- _Problem requirements_
Reproduce these rows with every instance of "checkbox" replaced by "tick box". Leave everything else unchanged.

- _Excerpted data_
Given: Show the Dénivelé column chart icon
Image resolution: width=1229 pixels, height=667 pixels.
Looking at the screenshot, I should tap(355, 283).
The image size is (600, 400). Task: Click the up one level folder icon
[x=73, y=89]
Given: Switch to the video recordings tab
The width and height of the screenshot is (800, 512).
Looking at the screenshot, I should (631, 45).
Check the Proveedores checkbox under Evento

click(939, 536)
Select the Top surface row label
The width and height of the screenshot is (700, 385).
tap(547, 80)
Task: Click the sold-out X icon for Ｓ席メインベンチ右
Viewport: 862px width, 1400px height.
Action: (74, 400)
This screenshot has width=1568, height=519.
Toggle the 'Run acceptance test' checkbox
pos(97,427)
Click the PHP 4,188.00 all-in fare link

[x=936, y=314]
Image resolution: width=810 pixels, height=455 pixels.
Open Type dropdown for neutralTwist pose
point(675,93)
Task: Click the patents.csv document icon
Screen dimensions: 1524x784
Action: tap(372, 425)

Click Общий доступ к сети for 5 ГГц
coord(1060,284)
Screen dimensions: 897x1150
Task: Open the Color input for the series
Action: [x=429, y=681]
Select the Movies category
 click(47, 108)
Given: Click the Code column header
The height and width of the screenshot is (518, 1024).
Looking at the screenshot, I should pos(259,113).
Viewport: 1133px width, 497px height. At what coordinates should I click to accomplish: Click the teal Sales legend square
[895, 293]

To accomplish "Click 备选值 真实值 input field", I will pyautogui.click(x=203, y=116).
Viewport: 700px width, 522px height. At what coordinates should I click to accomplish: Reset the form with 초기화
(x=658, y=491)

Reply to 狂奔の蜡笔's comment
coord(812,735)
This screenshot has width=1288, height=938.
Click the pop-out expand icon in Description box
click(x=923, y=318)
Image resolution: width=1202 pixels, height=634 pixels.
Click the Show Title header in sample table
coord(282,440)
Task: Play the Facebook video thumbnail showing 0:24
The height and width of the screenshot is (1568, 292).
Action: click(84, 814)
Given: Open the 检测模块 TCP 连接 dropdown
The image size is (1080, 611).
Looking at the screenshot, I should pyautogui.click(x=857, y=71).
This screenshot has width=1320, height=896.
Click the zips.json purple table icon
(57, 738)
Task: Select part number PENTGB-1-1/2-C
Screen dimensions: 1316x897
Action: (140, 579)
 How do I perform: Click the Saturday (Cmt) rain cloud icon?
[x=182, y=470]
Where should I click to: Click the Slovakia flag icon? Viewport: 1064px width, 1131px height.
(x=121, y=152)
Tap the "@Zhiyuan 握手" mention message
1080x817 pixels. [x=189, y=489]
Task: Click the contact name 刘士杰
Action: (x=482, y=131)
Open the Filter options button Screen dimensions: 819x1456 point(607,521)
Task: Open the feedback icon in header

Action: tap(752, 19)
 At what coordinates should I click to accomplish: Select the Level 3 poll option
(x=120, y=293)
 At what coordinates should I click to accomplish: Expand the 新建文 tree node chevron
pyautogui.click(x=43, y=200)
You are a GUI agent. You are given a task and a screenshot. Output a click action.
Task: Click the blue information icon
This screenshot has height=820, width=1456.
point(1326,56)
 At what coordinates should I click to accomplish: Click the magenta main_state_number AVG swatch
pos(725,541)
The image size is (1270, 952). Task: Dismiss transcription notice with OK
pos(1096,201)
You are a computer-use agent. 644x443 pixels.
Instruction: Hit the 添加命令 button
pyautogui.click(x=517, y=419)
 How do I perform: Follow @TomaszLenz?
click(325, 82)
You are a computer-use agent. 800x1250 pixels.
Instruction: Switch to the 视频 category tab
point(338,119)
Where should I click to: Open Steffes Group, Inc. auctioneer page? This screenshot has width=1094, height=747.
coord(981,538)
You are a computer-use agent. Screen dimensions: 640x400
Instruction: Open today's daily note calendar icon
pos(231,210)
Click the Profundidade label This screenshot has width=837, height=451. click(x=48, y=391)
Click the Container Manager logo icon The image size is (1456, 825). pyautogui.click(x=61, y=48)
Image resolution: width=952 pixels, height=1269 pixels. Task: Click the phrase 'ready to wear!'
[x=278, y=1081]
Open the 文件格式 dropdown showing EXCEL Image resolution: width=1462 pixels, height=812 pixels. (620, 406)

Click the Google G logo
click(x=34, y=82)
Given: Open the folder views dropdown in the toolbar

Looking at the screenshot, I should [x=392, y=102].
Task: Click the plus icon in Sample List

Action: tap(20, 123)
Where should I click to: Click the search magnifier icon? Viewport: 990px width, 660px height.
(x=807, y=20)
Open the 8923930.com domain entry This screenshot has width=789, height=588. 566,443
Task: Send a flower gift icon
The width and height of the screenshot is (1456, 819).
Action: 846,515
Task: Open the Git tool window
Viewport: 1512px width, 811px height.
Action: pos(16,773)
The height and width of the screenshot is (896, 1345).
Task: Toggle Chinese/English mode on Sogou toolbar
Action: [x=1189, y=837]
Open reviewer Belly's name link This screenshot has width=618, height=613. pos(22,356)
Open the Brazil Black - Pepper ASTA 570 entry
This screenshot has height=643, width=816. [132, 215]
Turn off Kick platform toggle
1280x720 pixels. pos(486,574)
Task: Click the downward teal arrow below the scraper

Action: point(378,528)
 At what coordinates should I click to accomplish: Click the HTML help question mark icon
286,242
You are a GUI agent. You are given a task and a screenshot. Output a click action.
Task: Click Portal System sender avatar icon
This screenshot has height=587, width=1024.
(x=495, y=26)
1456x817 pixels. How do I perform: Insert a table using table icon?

- _Exercise solution_
Given: Show the Dénivelé column chart icon
Image resolution: width=1229 pixels, height=667 pixels.
Looking at the screenshot, I should tap(355, 283).
The image size is (600, 400). Task: Click the up one level folder icon
[x=73, y=89]
Given: Switch to the video recordings tab
The width and height of the screenshot is (800, 512).
Looking at the screenshot, I should (631, 45).
Check the Proveedores tick box under Evento

click(939, 536)
Select the Top surface row label
The width and height of the screenshot is (700, 385).
tap(547, 80)
Task: Click the sold-out X icon for Ｓ席メインベンチ右
Viewport: 862px width, 1400px height.
Action: (74, 400)
This screenshot has width=1568, height=519.
Toggle the 'Run acceptance test' tick box
pos(97,427)
Click the PHP 4,188.00 all-in fare link

[x=936, y=314]
Image resolution: width=810 pixels, height=455 pixels.
Open Type dropdown for neutralTwist pose
point(675,93)
Task: Click the patents.csv document icon
Screen dimensions: 1524x784
Action: tap(372, 425)

Click Общий доступ к сети for 5 ГГц
coord(1060,284)
Screen dimensions: 897x1150
Task: Open the Color input for the series
Action: [x=429, y=681]
Select the Movies category
 click(47, 108)
Given: Click the Code column header
The height and width of the screenshot is (518, 1024).
Looking at the screenshot, I should pos(259,113).
Viewport: 1133px width, 497px height. At what coordinates should I click to accomplish: Click the teal Sales legend square
[895, 293]

To accomplish "Click 备选值 真实值 input field", I will pyautogui.click(x=203, y=116).
Viewport: 700px width, 522px height. At what coordinates should I click to accomplish: Reset the form with 초기화
(x=658, y=491)

Reply to 狂奔の蜡笔's comment
coord(812,735)
This screenshot has width=1288, height=938.
Click the pop-out expand icon in Description box
click(x=923, y=318)
Image resolution: width=1202 pixels, height=634 pixels.
Click the Show Title header in sample table
coord(282,440)
Task: Play the Facebook video thumbnail showing 0:24
The height and width of the screenshot is (1568, 292).
Action: click(84, 814)
Given: Open the 检测模块 TCP 连接 dropdown
The image size is (1080, 611).
Looking at the screenshot, I should pyautogui.click(x=857, y=71).
This screenshot has width=1320, height=896.
Click the zips.json purple table icon
(57, 738)
Task: Select part number PENTGB-1-1/2-C
Screen dimensions: 1316x897
Action: (140, 579)
 How do I perform: Click the Saturday (Cmt) rain cloud icon?
[x=182, y=470]
Where should I click to: Click the Slovakia flag icon? Viewport: 1064px width, 1131px height.
(x=121, y=152)
Tap the "@Zhiyuan 握手" mention message
1080x817 pixels. [x=189, y=489]
Task: Click the contact name 刘士杰
Action: (x=482, y=131)
Open the Filter options button Screen dimensions: 819x1456 point(607,521)
Task: Open the feedback icon in header

Action: tap(752, 19)
 At what coordinates should I click to accomplish: Select the Level 3 poll option
(x=120, y=293)
 At what coordinates should I click to accomplish: Expand the 新建文 tree node chevron
pyautogui.click(x=43, y=200)
You are a GUI agent. You are given a task and a screenshot. Output a click action.
Task: Click the blue information icon
This screenshot has height=820, width=1456.
point(1326,56)
 At what coordinates should I click to accomplish: Click the magenta main_state_number AVG swatch
pos(725,541)
The image size is (1270, 952). Task: Dismiss transcription notice with OK
pos(1096,201)
You are a computer-use agent. 644x443 pixels.
Instruction: Hit the 添加命令 button
pyautogui.click(x=517, y=419)
 How do I perform: Follow @TomaszLenz?
click(325, 82)
You are a computer-use agent. 800x1250 pixels.
Instruction: Switch to the 视频 category tab
point(338,119)
Where should I click to: Open Steffes Group, Inc. auctioneer page? This screenshot has width=1094, height=747.
coord(981,538)
You are a computer-use agent. Screen dimensions: 640x400
Instruction: Open today's daily note calendar icon
pos(231,210)
Click the Profundidade label This screenshot has width=837, height=451. click(x=48, y=391)
Click the Container Manager logo icon The image size is (1456, 825). pyautogui.click(x=61, y=48)
Image resolution: width=952 pixels, height=1269 pixels. Task: Click the phrase 'ready to wear!'
[x=278, y=1081]
Open the 文件格式 dropdown showing EXCEL Image resolution: width=1462 pixels, height=812 pixels. (620, 406)

Click the Google G logo
click(x=34, y=82)
Given: Open the folder views dropdown in the toolbar

Looking at the screenshot, I should [x=392, y=102].
Task: Click the plus icon in Sample List

Action: tap(20, 123)
Where should I click to: Click the search magnifier icon? Viewport: 990px width, 660px height.
(x=807, y=20)
Open the 8923930.com domain entry This screenshot has width=789, height=588. 566,443
Task: Send a flower gift icon
The width and height of the screenshot is (1456, 819).
Action: 846,515
Task: Open the Git tool window
Viewport: 1512px width, 811px height.
Action: pos(16,773)
The height and width of the screenshot is (896, 1345).
Task: Toggle Chinese/English mode on Sogou toolbar
Action: [x=1189, y=837]
Open reviewer Belly's name link This screenshot has width=618, height=613. pos(22,356)
Open the Brazil Black - Pepper ASTA 570 entry
This screenshot has height=643, width=816. [132, 215]
Turn off Kick platform toggle
1280x720 pixels. pos(486,574)
Task: Click the downward teal arrow below the scraper

Action: point(378,528)
 At what coordinates should I click to accomplish: Click the HTML help question mark icon
286,242
You are a GUI agent. You are given a task and a screenshot. Output a click action.
Task: Click Portal System sender avatar icon
This screenshot has height=587, width=1024.
(x=495, y=26)
1456x817 pixels. How do I perform: Insert a table using table icon?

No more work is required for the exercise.